• _Direction_
Render everything in the listing below, from the line containing "ホームに戻る (373, 1457)" down to and including the line containing "更新情報 (98, 1319)", as a Markdown table with two columns: Row, holding a running number, and Entry, holding the line itself. Leave out any blank lines.

• _The input_
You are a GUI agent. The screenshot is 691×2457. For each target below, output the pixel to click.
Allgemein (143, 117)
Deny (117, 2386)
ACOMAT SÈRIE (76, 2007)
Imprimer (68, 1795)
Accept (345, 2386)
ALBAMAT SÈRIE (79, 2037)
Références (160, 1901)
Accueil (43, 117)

==

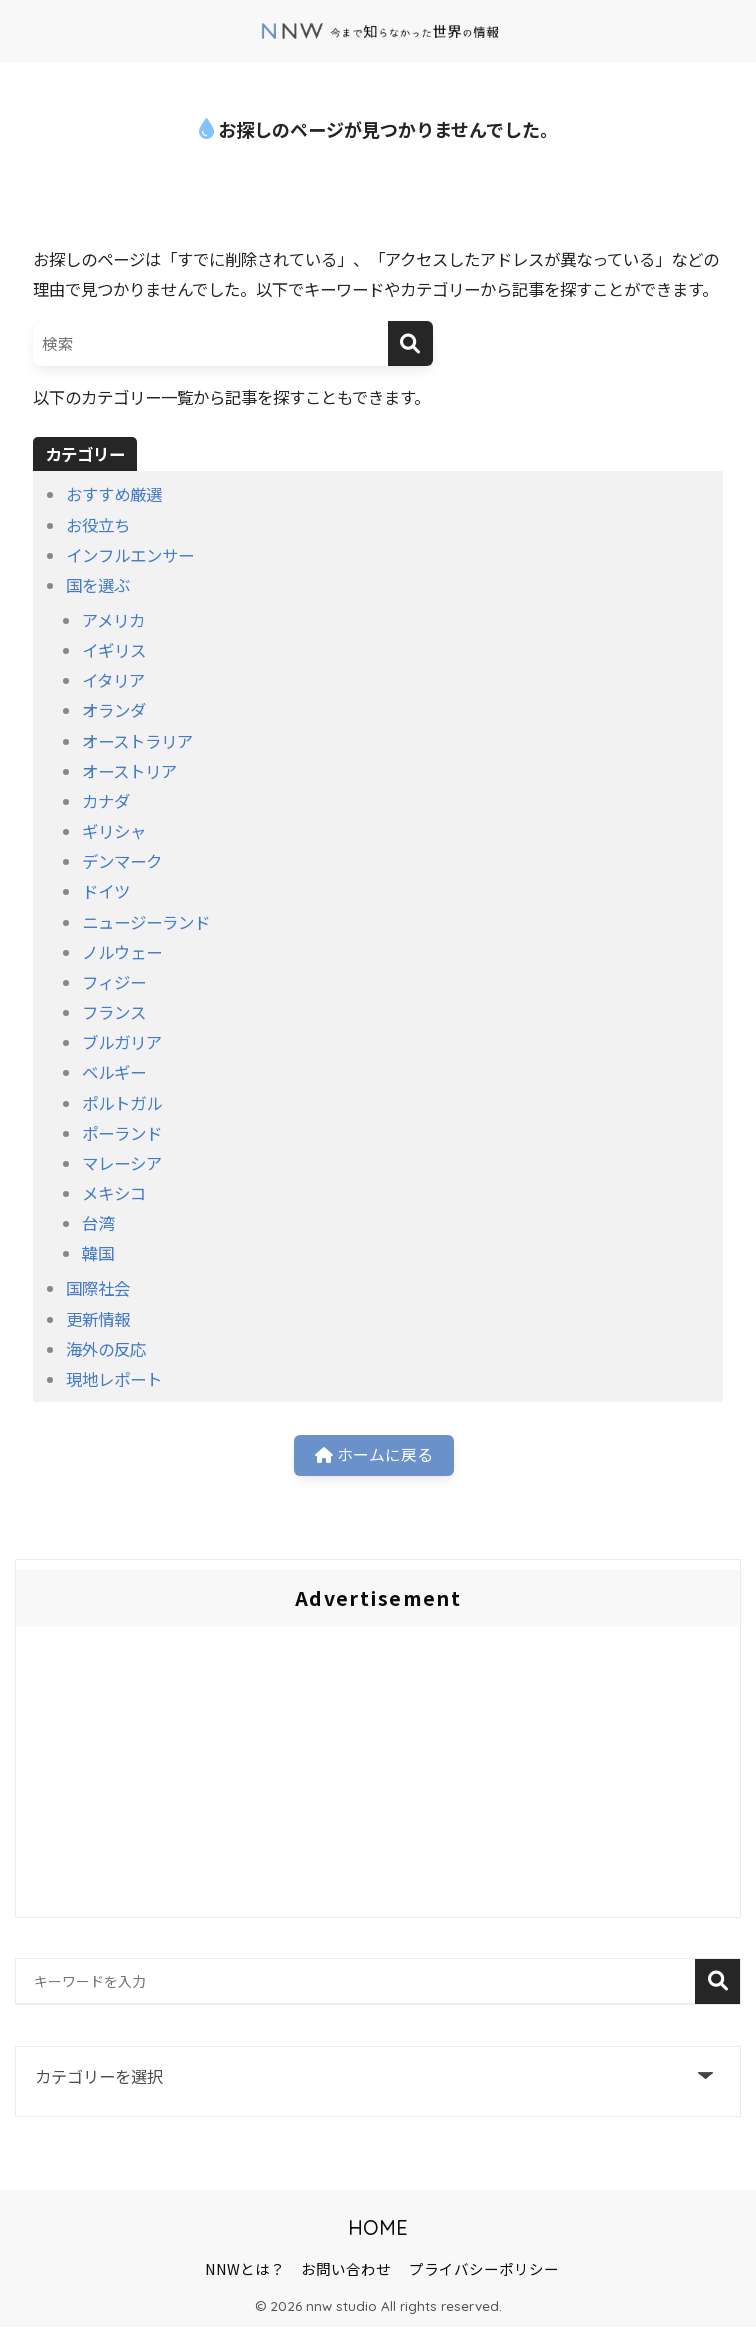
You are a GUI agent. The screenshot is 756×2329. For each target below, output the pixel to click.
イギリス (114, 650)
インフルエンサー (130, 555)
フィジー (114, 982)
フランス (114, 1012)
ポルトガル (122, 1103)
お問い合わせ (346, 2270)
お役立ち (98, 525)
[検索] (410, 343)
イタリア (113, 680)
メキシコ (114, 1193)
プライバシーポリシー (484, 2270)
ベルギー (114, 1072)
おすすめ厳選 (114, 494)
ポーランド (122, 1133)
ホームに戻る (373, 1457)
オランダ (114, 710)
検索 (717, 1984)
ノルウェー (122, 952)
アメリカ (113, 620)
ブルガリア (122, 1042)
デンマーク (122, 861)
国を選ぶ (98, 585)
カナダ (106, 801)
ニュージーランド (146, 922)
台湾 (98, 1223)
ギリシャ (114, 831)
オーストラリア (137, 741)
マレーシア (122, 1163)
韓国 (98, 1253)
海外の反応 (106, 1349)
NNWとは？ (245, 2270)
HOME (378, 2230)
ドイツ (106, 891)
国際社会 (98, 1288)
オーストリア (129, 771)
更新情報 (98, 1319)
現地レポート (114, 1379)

* * *

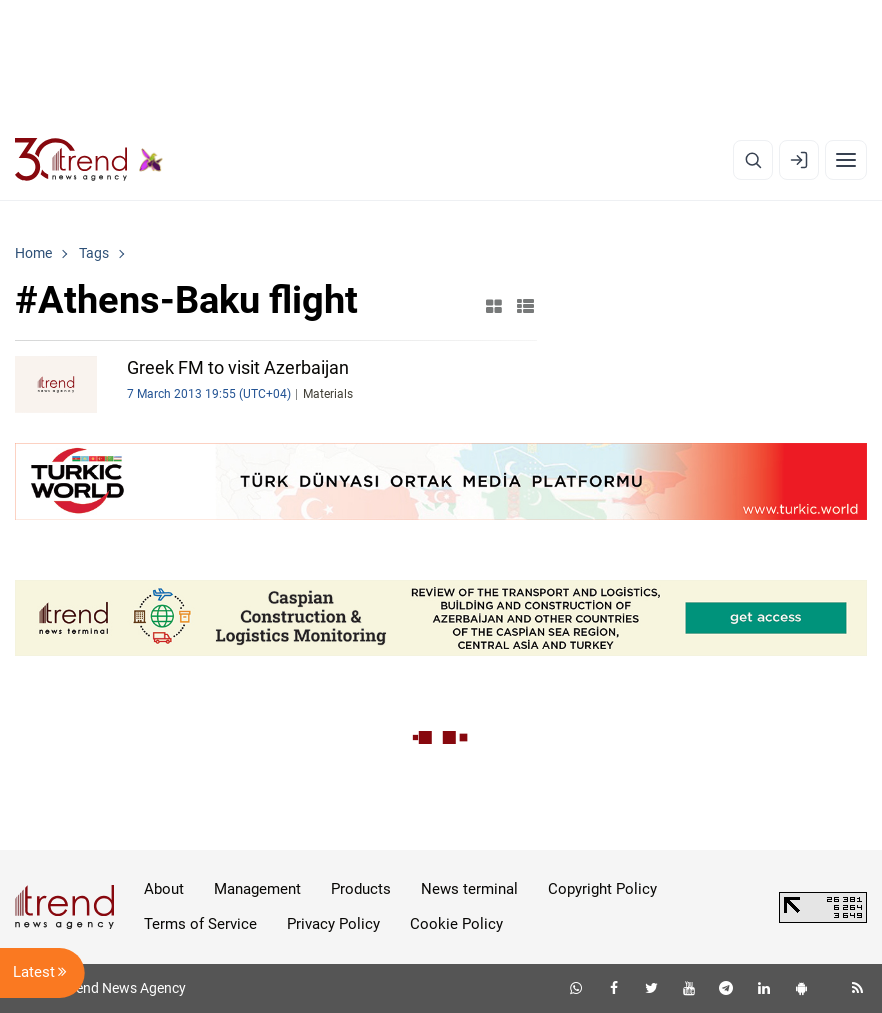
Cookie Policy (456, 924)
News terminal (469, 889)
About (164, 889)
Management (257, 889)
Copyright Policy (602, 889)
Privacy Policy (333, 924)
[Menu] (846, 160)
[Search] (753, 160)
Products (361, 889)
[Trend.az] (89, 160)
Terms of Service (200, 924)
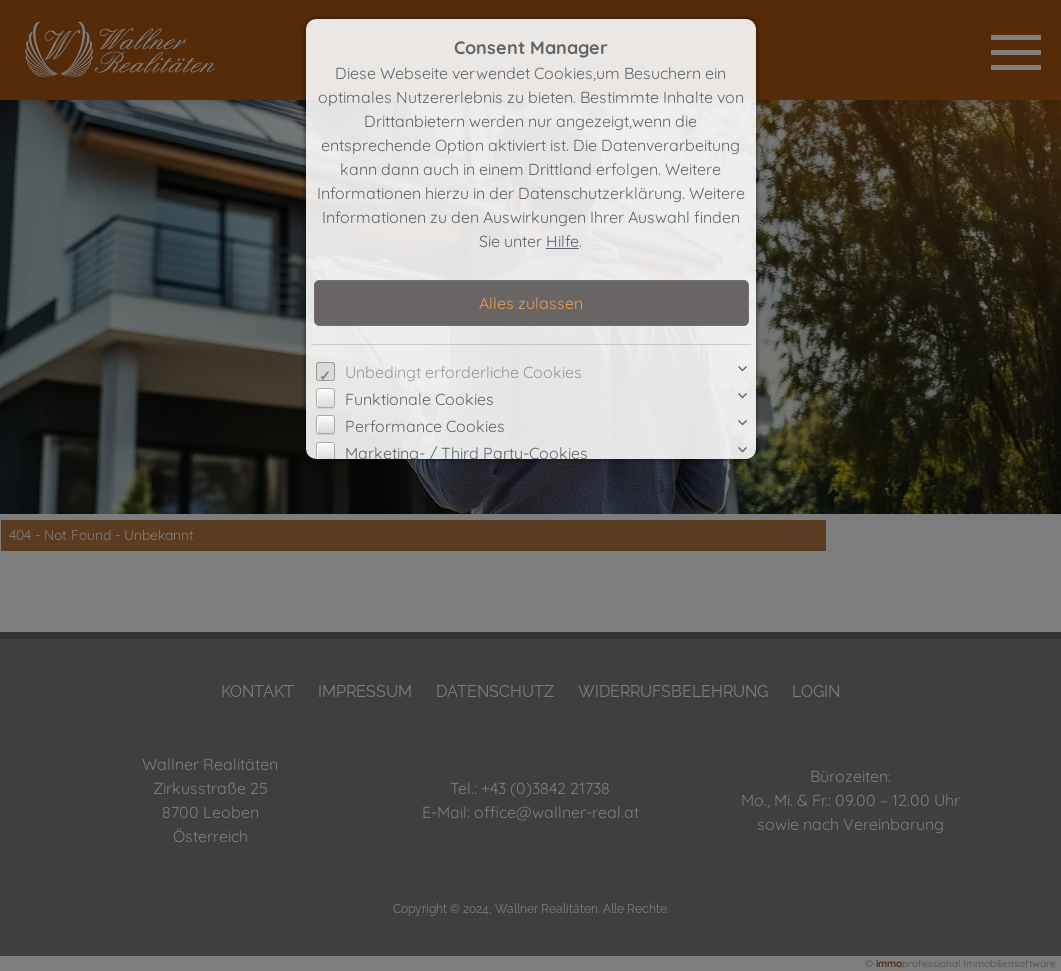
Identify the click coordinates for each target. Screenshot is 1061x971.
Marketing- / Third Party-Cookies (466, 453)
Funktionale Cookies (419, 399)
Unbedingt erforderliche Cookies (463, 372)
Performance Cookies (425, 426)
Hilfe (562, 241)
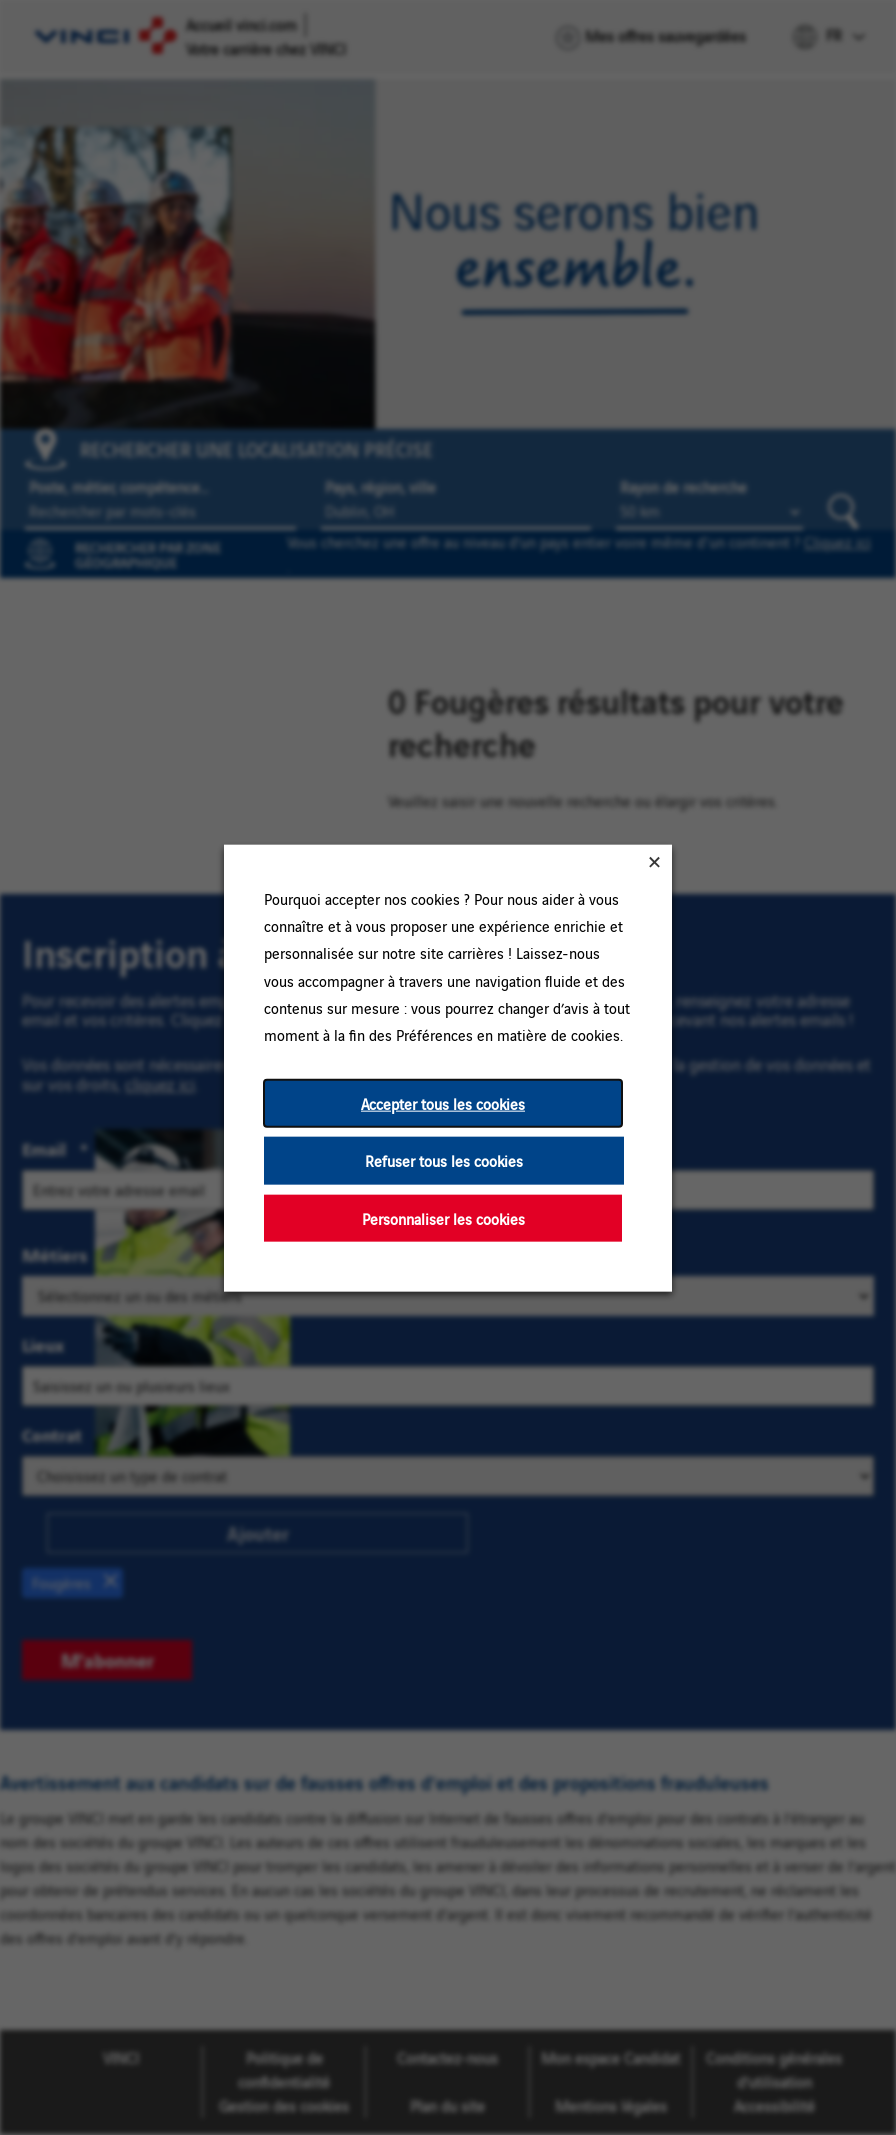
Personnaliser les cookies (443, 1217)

• _Result_
| Row | Entry |
|---|---|
| 1 | ホームに戻る (373, 1457) |
| 2 | オランダ (114, 710) |
| 3 | 検索 (717, 1984) |
| 4 | ノルウェー (122, 952) |
| 5 | アメリカ (113, 620) |
| 6 | ブルガリア (122, 1042) |
| 7 | デンマーク (122, 861) |
| 8 | 国を選ぶ (98, 585) |
| 9 | カナダ (106, 801) |
| 10 | ニュージーランド (146, 922) |
| 11 | 台湾 (98, 1223) |
| 12 | ギリシャ (114, 831) |
| 13 | オーストラリア (137, 741) |
| 14 | マレーシア (122, 1163) |
| 15 | 韓国 (98, 1253) |
| 16 | 海外の反応 (106, 1349) |
| 17 | NNWとは？ (245, 2270) |
| 18 | HOME (378, 2230) |
| 19 | ドイツ (106, 891) |
| 20 | 国際社会 (98, 1288) |
| 21 | オーストリア (129, 771) |
| 22 | 更新情報 (98, 1319) |